Content starts
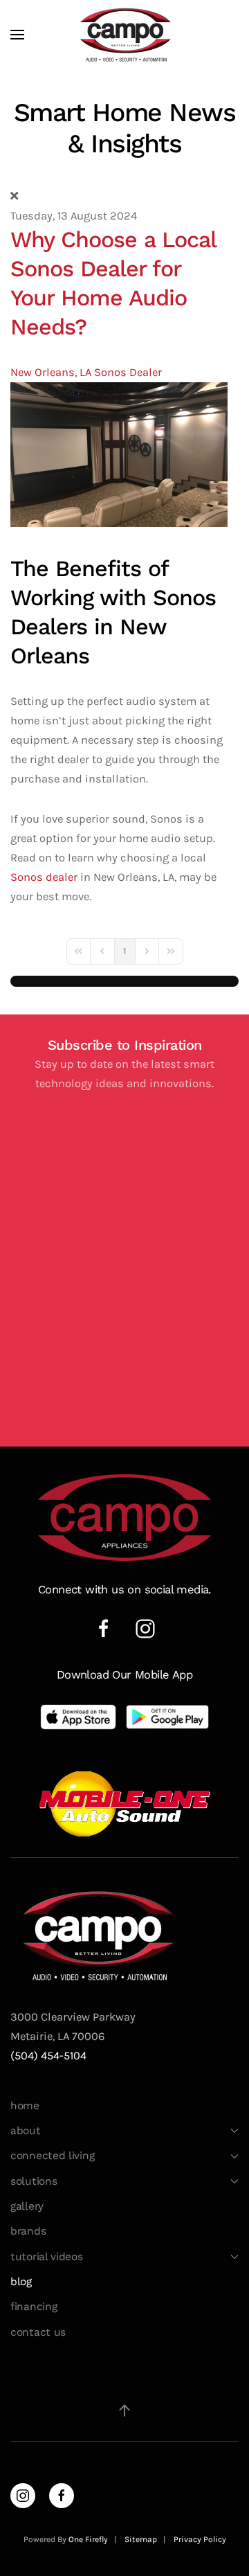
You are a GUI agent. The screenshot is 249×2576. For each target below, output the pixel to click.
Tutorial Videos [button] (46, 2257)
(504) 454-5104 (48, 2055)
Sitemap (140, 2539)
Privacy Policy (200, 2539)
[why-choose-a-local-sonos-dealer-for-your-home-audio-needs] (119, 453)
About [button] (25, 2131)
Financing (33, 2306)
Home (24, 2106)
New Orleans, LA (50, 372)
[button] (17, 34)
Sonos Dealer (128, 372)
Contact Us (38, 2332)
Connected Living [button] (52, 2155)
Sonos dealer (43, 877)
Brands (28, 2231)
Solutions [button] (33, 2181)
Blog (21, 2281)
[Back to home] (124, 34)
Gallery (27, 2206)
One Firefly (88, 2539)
Content ends
Content starts
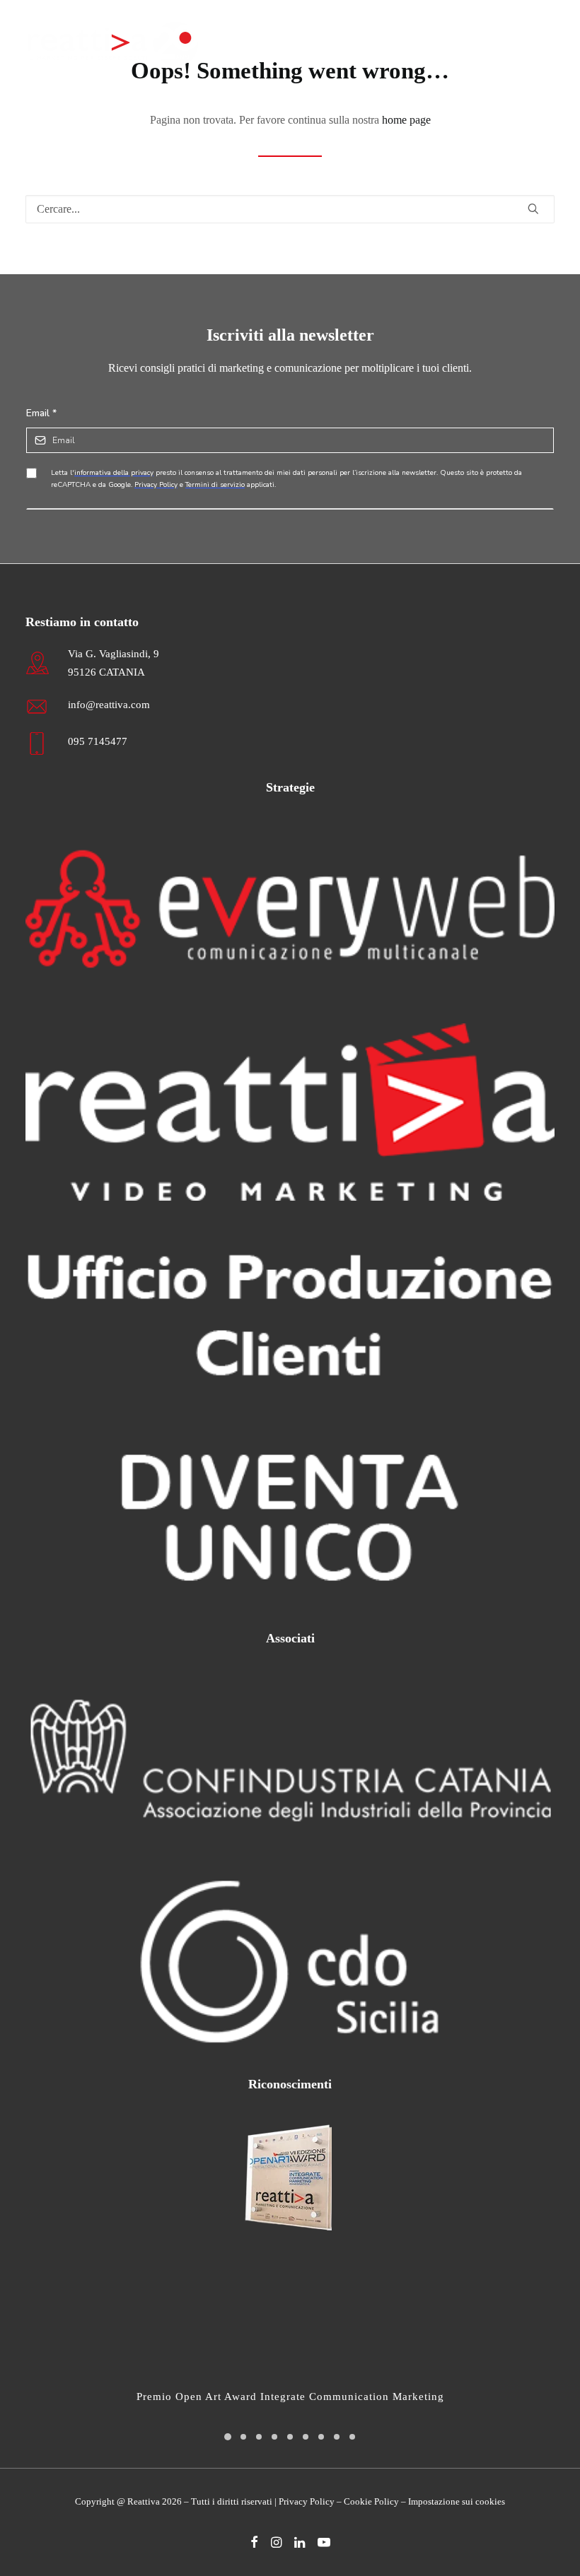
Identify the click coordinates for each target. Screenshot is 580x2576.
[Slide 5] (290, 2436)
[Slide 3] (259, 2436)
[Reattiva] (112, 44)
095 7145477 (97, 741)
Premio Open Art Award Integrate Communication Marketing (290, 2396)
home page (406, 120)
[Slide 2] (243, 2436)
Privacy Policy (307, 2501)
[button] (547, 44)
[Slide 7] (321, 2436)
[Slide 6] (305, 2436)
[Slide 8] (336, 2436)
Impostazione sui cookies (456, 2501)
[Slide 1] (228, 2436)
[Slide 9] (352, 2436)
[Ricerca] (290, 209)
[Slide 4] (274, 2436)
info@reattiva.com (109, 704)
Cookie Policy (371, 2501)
Content ends
» Work request
Give back exactly the lines above starting at the line where "[Slide 5] (290, 2436)" appears and ending at the line where "[Slide 7] (321, 2436)" appears, both included, with no other lines.

» Answer to the problem
[Slide 5] (290, 2436)
[Slide 3] (259, 2436)
[Reattiva] (112, 44)
095 7145477 (97, 741)
Premio Open Art Award Integrate Communication Marketing (290, 2396)
home page (406, 120)
[Slide 2] (243, 2436)
Privacy Policy (307, 2501)
[button] (547, 44)
[Slide 7] (321, 2436)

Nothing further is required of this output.